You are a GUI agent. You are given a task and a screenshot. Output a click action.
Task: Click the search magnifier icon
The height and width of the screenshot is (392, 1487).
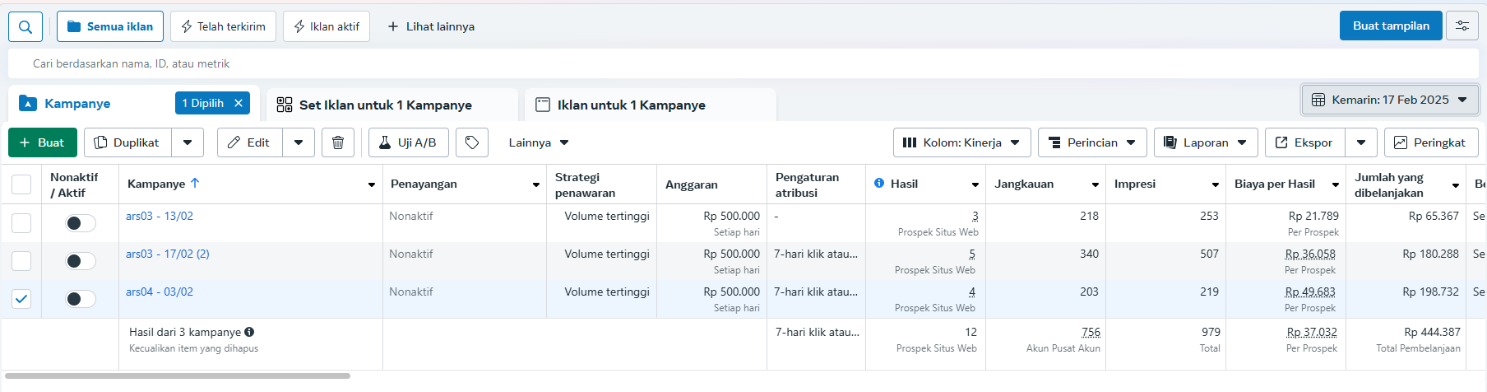tap(25, 27)

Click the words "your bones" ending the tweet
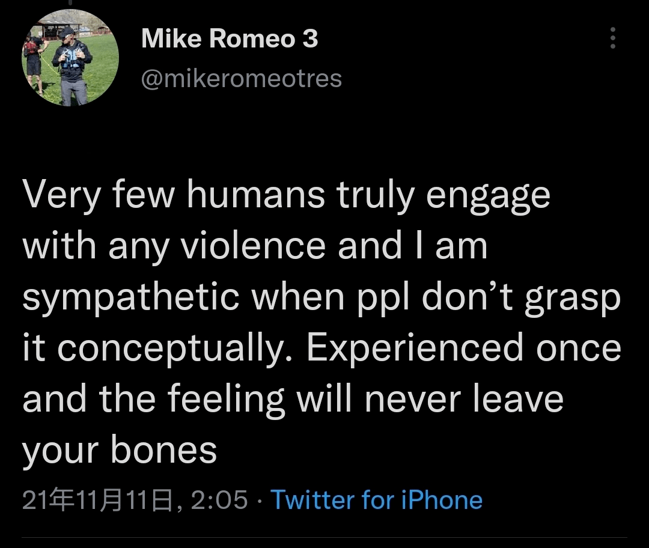(x=120, y=450)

- [Aim of the task]
Before copying the material, set its pictures aside; then transcribe it word for word.

- [Written reply]
You are a GUI agent. You are given a task and a screenshot. Output a click action.
Task: Click the search magnifier icon
The height and width of the screenshot is (392, 1487).
tap(25, 27)

Click the words "your bones" ending the tweet
(x=120, y=450)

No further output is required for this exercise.